START Document passage

The very first cannabis arrests in RI were of three Black men in 1934. Two weeks after these arrests, the State Narcotic Board began its nearly two-year crusade against the outdoor growth of the plant, eventually resulting in the prohibition of outdoor cannabis throughout RI.
In the weeks immediately following this incident, the Providence Journal reported that the arrests had done nothing to prevent the continued sale and consumption of cannabis in the state. In fact, even though the previous field of cannabis had been destroyed at Field’s Point, two weeks later another field was quickly discovered. They wrote; “Since the arrest two weeks ago of four Negroes said to have been gathering and selling dried leaves of a large growth of the weed over several acres of city-owned land at Field’s Point, the State Board is understood to have received complaints that traffic in the drug was still being carried on in other places.”
In direct response to the discovery of at least five more cannabis fields on public land and continued “traffic in the drug,” the State Narcotic Board proposed a state law that required landowners, lessees and tenants to report and destroy any cannabis plants found growing on their properties. Board Secretary Dr. Frederick Cole was quoted in the Providence Journal saying that “the arrest last November of four men and the destruction of the Allen’s avenue growth of the weed scarcely more than ‘dented’ the traffic in hashish in RI.” Thus, according to Cole, further action needed to be taken to prevent the traffic of “hashish, the narcotic drug which can wreck a human being as thoroughly as the European corn borer ruins crops.” Cole “asked for united action by social service and welfare organizations to put an end to the traffic in the weed, which he described as ‘the greatest danger that has threatened our youth in recent years.’”

END Document passage
START Given data

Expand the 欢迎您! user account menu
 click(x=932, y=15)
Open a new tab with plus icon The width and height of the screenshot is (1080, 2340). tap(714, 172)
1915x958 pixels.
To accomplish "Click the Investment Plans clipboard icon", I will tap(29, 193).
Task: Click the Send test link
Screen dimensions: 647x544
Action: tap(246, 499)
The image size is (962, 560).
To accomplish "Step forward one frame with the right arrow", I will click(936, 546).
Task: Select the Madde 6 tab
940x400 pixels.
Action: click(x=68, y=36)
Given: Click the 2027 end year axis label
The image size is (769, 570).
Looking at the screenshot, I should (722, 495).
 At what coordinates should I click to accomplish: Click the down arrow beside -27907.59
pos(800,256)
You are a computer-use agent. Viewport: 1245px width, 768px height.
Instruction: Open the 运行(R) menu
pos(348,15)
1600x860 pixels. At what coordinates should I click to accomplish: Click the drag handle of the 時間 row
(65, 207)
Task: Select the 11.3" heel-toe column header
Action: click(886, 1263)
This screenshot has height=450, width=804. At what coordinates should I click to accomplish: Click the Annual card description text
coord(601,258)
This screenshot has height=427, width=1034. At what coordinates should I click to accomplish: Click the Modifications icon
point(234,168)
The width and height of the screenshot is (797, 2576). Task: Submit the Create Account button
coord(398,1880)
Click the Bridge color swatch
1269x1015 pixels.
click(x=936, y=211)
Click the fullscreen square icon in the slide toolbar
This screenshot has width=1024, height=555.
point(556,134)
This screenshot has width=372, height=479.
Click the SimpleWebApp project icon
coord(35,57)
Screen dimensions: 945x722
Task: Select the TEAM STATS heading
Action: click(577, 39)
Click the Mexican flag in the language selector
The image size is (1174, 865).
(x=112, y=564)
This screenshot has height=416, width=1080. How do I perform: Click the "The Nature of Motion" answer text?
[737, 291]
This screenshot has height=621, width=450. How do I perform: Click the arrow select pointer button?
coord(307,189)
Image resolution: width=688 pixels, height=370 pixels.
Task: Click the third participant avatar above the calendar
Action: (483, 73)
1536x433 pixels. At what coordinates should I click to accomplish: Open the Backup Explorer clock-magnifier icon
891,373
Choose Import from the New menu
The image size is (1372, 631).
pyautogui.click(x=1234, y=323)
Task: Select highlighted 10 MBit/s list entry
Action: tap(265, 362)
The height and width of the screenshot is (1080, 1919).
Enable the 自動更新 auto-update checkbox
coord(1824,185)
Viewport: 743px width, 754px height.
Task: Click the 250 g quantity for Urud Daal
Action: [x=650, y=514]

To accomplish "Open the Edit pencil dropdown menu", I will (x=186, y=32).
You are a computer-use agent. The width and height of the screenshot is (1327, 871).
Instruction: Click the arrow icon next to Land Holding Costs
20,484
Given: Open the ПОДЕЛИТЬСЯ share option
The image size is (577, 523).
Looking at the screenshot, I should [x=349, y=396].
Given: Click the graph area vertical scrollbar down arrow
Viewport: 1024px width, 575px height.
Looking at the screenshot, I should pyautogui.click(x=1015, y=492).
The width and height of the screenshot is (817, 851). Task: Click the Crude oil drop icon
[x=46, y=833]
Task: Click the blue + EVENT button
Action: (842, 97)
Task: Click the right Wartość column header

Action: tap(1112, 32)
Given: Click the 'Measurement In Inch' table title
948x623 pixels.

END Given data

▶ **Prompt 1**: In the passage on cannabis prohibition in Rhode Island, what position did Dr. Frederick Cole hold?
▶ **Prompt 2**: Translate this sentence from the passage on cannabis prohibition in Rhode Island into Spanish: "Two weeks after these arrests, the State Narcotic Board began its nearly two-year crusade against the outdoor growth of the plant, eventually resulting in the prohibition of outdoor cannabis throughout RI."
▶ **Prompt 3**: From the passage on cannabis prohibition in Rhode Island, quote the stretch from "The very first" through "cannabis throughout RI.".
The items are not needed for this work.

▶ **Your solution 1**: He was Board Secretary of the State Narcotic Board.

▶ **Your solution 2**: Dos semanas después de estos arrestos, la Junta Estatal de Narcóticos inició su cruzada de casi dos años contra el cultivo al aire libre de la planta, que finalmente dio lugar a la prohibición del cannabis al aire libre en todo RI.

▶ **Your solution 3**:
The very first cannabis arrests in RI were of three Black men in 1934. Two weeks after these arrests, the State Narcotic Board began its nearly two-year crusade against the outdoor growth of the plant, eventually resulting in the prohibition of outdoor cannabis throughout RI.